Return the rows below word for word, from the line containing "Open the blue" through the last row, including both ends.

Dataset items
-- begin --

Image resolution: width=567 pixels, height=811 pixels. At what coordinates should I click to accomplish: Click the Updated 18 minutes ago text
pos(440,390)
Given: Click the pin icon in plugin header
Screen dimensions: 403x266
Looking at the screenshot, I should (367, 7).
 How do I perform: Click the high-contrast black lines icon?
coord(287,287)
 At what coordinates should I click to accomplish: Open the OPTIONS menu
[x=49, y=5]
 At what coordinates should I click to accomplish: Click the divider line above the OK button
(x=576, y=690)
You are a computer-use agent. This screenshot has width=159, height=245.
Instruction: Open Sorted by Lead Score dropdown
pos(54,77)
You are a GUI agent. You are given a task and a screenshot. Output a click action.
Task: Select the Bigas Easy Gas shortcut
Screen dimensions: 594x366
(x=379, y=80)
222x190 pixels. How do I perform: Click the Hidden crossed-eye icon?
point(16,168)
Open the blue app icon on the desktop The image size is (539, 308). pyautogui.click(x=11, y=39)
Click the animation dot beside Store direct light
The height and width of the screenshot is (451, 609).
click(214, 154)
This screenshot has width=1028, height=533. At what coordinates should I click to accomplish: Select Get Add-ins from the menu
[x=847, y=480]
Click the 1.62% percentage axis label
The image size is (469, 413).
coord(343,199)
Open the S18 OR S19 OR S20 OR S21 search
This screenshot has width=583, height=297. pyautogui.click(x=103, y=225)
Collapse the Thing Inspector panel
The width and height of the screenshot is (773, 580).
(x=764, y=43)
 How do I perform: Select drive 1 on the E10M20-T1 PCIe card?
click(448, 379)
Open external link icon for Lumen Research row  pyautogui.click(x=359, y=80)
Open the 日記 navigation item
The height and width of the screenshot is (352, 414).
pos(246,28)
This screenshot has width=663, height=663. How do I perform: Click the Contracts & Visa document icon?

-- end --

> Output below
Open the blue app icon on the desktop The image size is (539, 308). pyautogui.click(x=11, y=39)
Click the animation dot beside Store direct light
The height and width of the screenshot is (451, 609).
click(214, 154)
This screenshot has width=1028, height=533. At what coordinates should I click to accomplish: Select Get Add-ins from the menu
[x=847, y=480]
Click the 1.62% percentage axis label
The image size is (469, 413).
coord(343,199)
Open the S18 OR S19 OR S20 OR S21 search
This screenshot has width=583, height=297. pyautogui.click(x=103, y=225)
Collapse the Thing Inspector panel
The width and height of the screenshot is (773, 580).
(x=764, y=43)
 How do I perform: Select drive 1 on the E10M20-T1 PCIe card?
click(448, 379)
Open external link icon for Lumen Research row  pyautogui.click(x=359, y=80)
Open the 日記 navigation item
The height and width of the screenshot is (352, 414).
pos(246,28)
This screenshot has width=663, height=663. How do I perform: Click the Contracts & Visa document icon?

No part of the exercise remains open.